Başımı sallayarak, "Evet, geri döndüğümde bana bunu söylediğini hatırlıyorum. Sana yardım ettiği için gerçekten minnettar olduğunu söyledin ve ona tekrar tekrar teşekkür ettin. O olmasaydı, orada kalırdın. Ama paranı çaldığını nasıl anladın?” dedim.
“Birkaç gün önce 2.700 yuan nakit para çekmiştim. Annem için kıyafet ve ayakkabı alması için kız kardeşime 600 yuan verdim. Kalanını, banka kartımla birlikte sandığımın altına koydum. Bu sabah parayı almaya gittiğimde gitmişti. Her yere baktım ve evi alt üst ettim ama bulamadım. Son zamanlarda evime giren tek kişi kocan. Sandığı yakın olan anahtarları almak için o odaya girdi. Başka kim olabilir ki? O olmalı. Böyle bir şeyi nasıl yapabildi?”
Telefonundan bir banka makbuzu araçarak bana çektiği tarihi ve miktarı gösterdi. Sonra beni evine götürdü ve parayı nereye koyduğunu gösterdi, “Bak, para tam buradaydı. Anahtarları aramaya geldiğinde parayı buldu ve aldı.”
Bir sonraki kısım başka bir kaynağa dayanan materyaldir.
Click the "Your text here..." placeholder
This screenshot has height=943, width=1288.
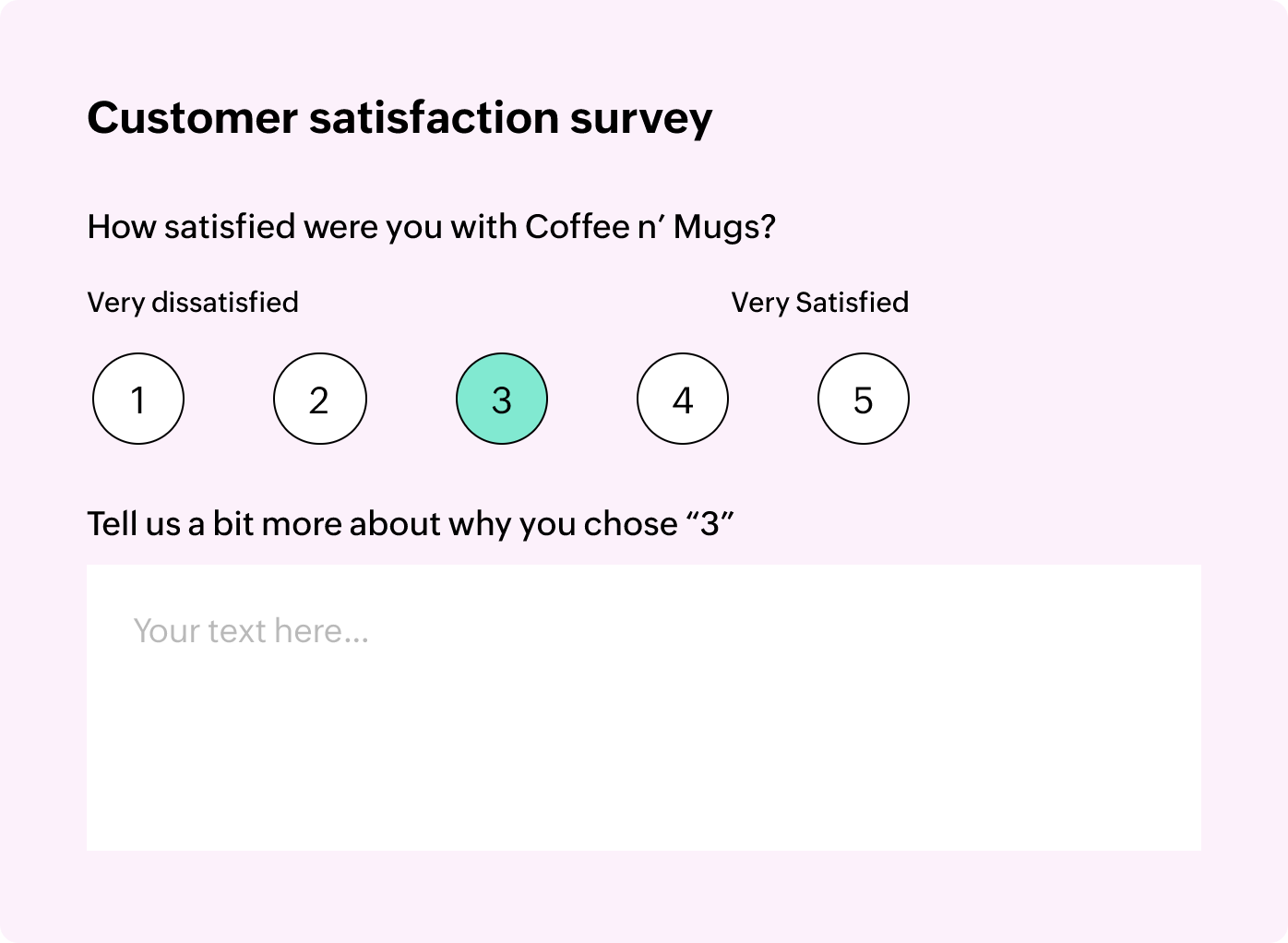(x=251, y=631)
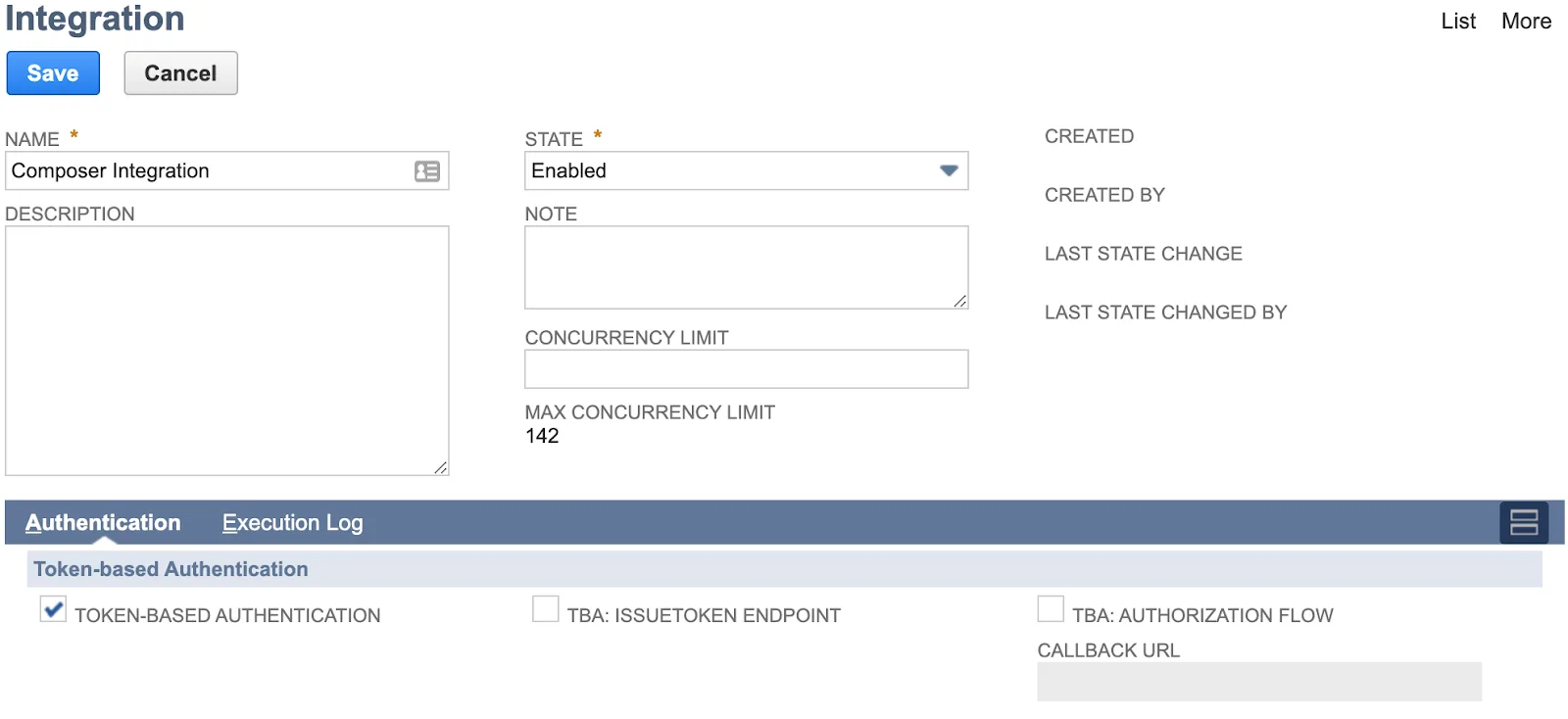Save the integration record
Screen dimensions: 1568x719
[x=53, y=72]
Ona parayı başka bir yere saklamış olma ihtimali olup olmadığını sordum. Başını iki yana salladı ve yanılmadığından emindi, "Hayır! Asla! Parayı tam buraya koydum. Kocan aldı. Emekli maaşım olsaydı o para olmadan da idare edebilirdim ama ben bir çiftçiyim ve elimde sadece birikimlerim var."
Kocam hakkında şikayet etmeye başladı ve daha da sinirlendi, "Kız kardeşime onunla yüzleşip paramı geri isteyip istememem gerektiğini sordum. Paramı geri verdiği sürece, bunu kimseye söylemeyeceğim. Hiç olmamış gibi davranacağım. Sence doğrudan ona gitmeli miyim?"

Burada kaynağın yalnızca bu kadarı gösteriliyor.